**** Entries supplied ****

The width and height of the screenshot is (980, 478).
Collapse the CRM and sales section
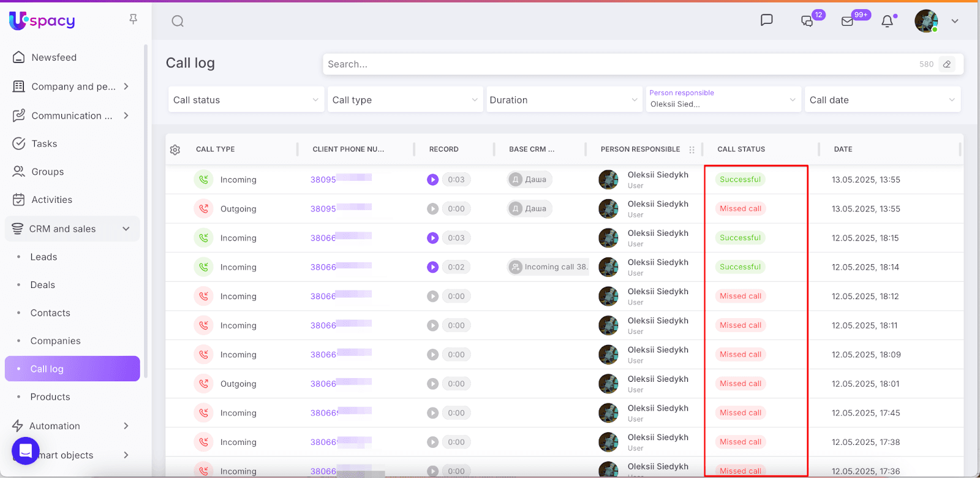coord(126,229)
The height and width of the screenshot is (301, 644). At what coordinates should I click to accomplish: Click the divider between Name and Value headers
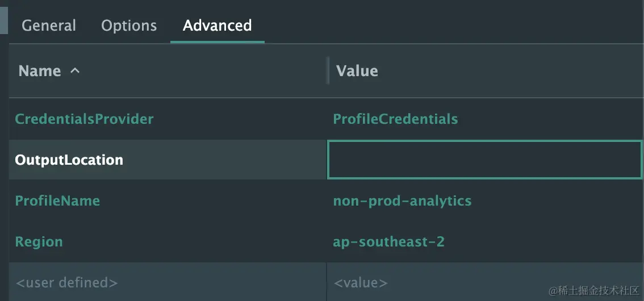328,71
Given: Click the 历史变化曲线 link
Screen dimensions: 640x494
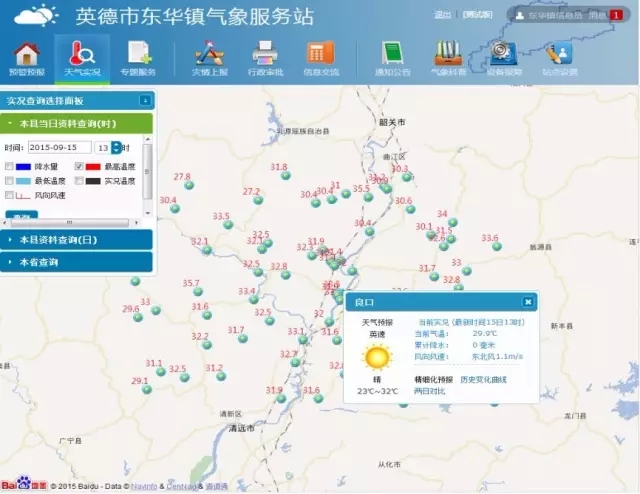Looking at the screenshot, I should coord(483,379).
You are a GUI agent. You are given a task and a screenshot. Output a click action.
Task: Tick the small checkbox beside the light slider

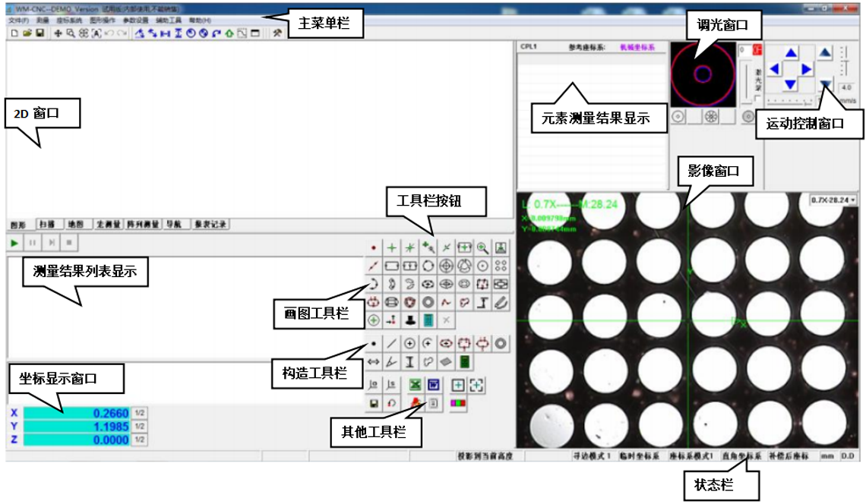pos(757,99)
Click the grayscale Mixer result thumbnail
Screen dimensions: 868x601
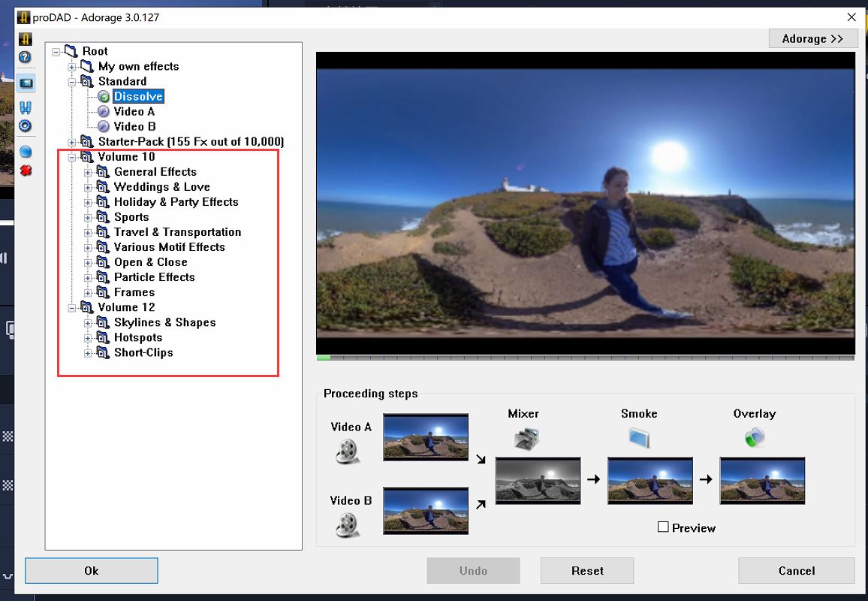coord(538,481)
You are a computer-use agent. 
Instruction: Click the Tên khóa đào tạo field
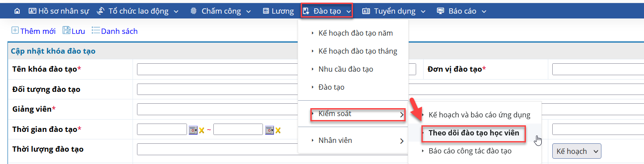[218, 69]
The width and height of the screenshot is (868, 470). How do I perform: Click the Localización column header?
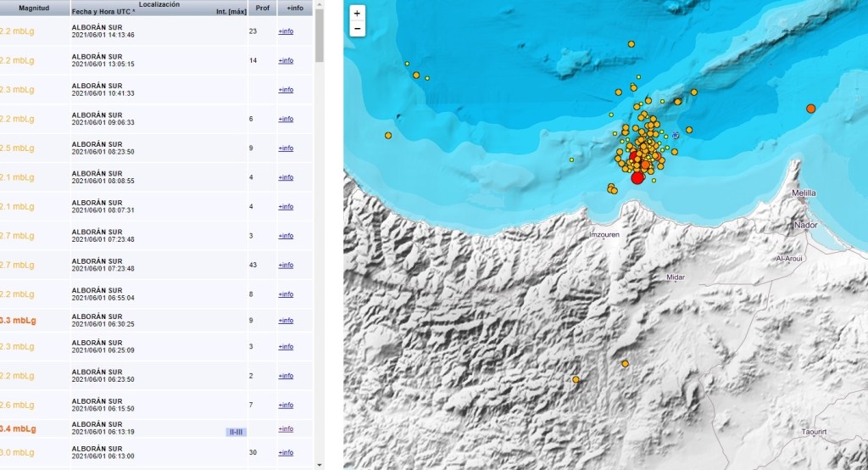[x=159, y=5]
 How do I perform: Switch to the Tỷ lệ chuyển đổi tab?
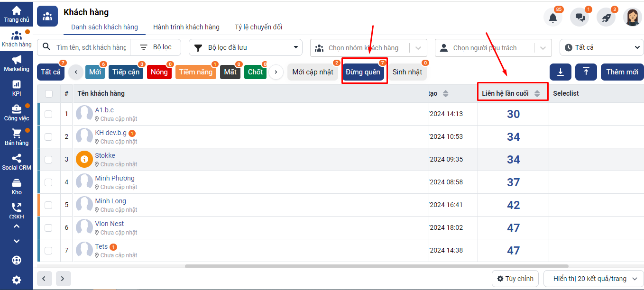tap(258, 27)
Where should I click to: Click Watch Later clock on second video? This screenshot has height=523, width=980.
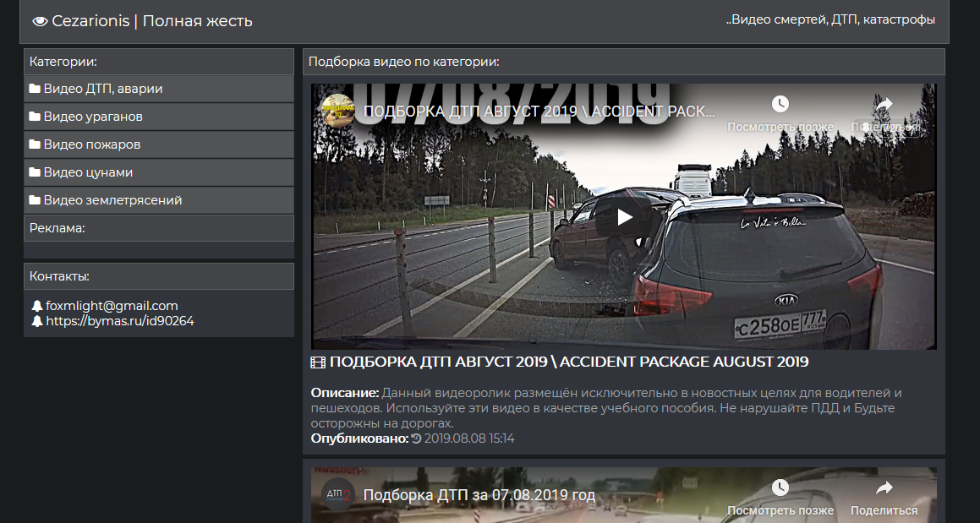click(x=780, y=488)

****

■ Work instruction: What is needed here is an exact copy of all the entries, without the pictures.

■ Answer space:
The width and height of the screenshot is (980, 478).
Collapse the CRM and sales section
coord(126,229)
The height and width of the screenshot is (301, 644). At what coordinates should I click to accomplish: Click the divider between Name and Value headers
328,71
Given: Click the 历史变化曲线 link
Screen dimensions: 640x494
Looking at the screenshot, I should coord(483,379).
You are a GUI agent. You are given a task and a screenshot. Output a click action.
Task: Tick the small checkbox beside the light slider

pos(757,99)
Click the grayscale Mixer result thumbnail
Screen dimensions: 868x601
coord(538,481)
You are a computer-use agent. 
Instruction: Click the Tên khóa đào tạo field
[218, 69]
The width and height of the screenshot is (868, 470). How do I perform: Click the Localización column header?
[x=159, y=5]
 How do I perform: Switch to the Tỷ lệ chuyển đổi tab?
tap(258, 27)
Where should I click to: Click Watch Later clock on second video? This screenshot has height=523, width=980.
click(x=780, y=488)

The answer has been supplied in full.